11. Un tel résultat, que ne commande aucune différence rédactionnelle entre les textes qui régissent les droits de ces victimes, n'apparaît pas conforme à l'intention du législateur.
12. En outre, par un arrêt rendu en chambre mixte le 25 mars 2022 (Ch. mixte, 25 mars 2022, pourvoi n° 20-17.072 en cours de publication), la Cour de cassation a admis l'indemnisation du préjudice d'attente et d'inquiétude que peuvent subir les proches d'une victime exposée à un péril de nature à porter atteinte à son intégrité corporelle, y compris en cas de survie de celle-ci.
13. Pour dire les consorts [K] [P] irrecevables en leurs demandes d'indemnisation, l'arrêt énonce que les préjudices subis par les proches de la victime directe non décédée ne sont pas indemnisés par le FGTI, leur qualité d'ayants droit faisant défaut.
14. En statuant ainsi, alors que n'est pas exclue, lorsque la victime directe d'un acte de terrorisme a survécu, l'indemnisation du préjudice personnel de ses proches selon les règles du droit commun, la cour d'appel a violé les textes susvisés.
PAR CES MOTIFS, la Cour :
CASSE ET ANNULE, mais seulement en ce qu'il dit M. [U] [O] [K], Mme [T] [K], Mme [C] [K] et [G] [K] représentée par Mme [E] [K] et M. [U] [O] [K], irrecevables en leurs demandes, l'arrêt rendu le 16 septembre 2021, entre les parties, par la cour d'appel de Paris ;
Remet, sur ce point, l'affaire et les parties dans l'état où elles se trouvaient avant cet arrêt et les renvoie devant la cour d'appel de Paris autrement composée ;
Laisse les dépens à la charge du Trésor public ;
En application de l'
article 700 du code de procédure civile🏛, rejette la demande formée par le Fonds de garantie des victimes des actes de terrorisme et d'autres infractions et le condamne à payer à M. [K], M. [K] et Mme [P] es qualités de représentants légaux de leur fille mineure [G] [K], et Mmes [T] et [C] [K] la somme globale de 3 000 euros ;
Dit que sur les diligences du procureur général près la Cour de cassation, le présent arrêt sera transmis pour être transcrit en marge ou à la suite de l'arrêt partiellement cassé ;
Ainsi fait et jugé par la Cour de cassation, deuxième chambre civile, et prononcé par le président en son audience publique du vingt-sept octobre deux mille vingt-deux. MOYEN ANNEXE au présent arrêt
Moyen produit par la SCP Marlange et de La Burgade, avocat aux Conseils, pour M. [U] [O] [K], Mme [T] [K], Mme [C] [K] et [G] [K], représentée par ses représentants légaux M. [U] [O] [K] et Mme [E] [P] épouse [K]

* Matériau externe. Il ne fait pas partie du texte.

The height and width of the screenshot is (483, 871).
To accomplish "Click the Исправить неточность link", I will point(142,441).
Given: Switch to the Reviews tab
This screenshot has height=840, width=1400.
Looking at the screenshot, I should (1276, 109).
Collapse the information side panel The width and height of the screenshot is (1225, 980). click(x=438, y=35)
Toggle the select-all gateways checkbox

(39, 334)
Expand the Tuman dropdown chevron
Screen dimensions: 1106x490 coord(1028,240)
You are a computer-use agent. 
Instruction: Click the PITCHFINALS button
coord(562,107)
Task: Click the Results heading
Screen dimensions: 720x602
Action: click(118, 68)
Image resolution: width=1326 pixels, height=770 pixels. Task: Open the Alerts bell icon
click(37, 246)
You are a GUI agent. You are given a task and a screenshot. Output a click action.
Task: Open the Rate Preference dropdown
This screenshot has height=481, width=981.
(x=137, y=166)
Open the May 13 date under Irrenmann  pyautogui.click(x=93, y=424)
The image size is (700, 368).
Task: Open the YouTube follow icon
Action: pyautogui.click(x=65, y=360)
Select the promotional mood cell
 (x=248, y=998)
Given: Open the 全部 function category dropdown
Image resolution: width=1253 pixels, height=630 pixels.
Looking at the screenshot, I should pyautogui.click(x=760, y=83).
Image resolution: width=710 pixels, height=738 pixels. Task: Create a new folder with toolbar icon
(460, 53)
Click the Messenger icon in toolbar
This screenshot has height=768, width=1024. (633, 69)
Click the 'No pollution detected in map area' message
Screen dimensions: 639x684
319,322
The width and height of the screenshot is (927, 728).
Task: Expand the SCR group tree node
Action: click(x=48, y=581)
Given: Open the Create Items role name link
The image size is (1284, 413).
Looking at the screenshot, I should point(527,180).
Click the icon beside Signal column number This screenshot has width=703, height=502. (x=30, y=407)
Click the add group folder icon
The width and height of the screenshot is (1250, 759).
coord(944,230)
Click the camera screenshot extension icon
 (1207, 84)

Les consorts [K], exposants, font grief à l'arrêt attaqué d'avoir dit M. [U] [O] [K], Mme [T] [K], Mme [C] [K] et Mme [G] [K], représentée par Mme [E] [K] et M. [U] [O] [K], irrecevables en leurs demandes,
Alors que, il résulte des dispositions des
articles L 126-1, L 422-1 et L 422-2 du code des assurances🏛🏛🏛 que toute victime, directe ou par ricochet, d'actes de terrorisme commis sur le territoire national est recevable à demander au fonds de garantie des victimes des actes de terrorisme et d'autres infractions (FGTI) l'indemnisation des dommages résultant de l'atteinte à sa personne ; que ces textes n'excluent donc pas l'indemnisation par le FGTI du préjudice personnellement subi par les proches de la victime directe, même non décédée, d'un acte de terrorisme ; qu'en affirmant, pour juger irrecevables les demandes de l'époux et des filles de Mme [K], que « les personnes recevables à réclamer l'indemnisation de leurs préjudices sont (
) d'une part les victimes directes de l'acte de terrorisme, d'autre part leurs ayants droit » et que par suite « les préjudices subis par les proches de la victime directe non décédée ne sont pas indemnisés par le FGTI, leur qualité d'ayant droit faisant défaut » (arrêt, p. 13), cependant que les textes précités n'excluent pas l'indemnisation par le FGTI du préjudice personnellement subi par les proches de la victime directe, même non décédée, d'un acte de terrorisme, la cour d'appel a violé les
articles L 126-1, L 422-1 et L 422-2 du code des assurances🏛🏛🏛.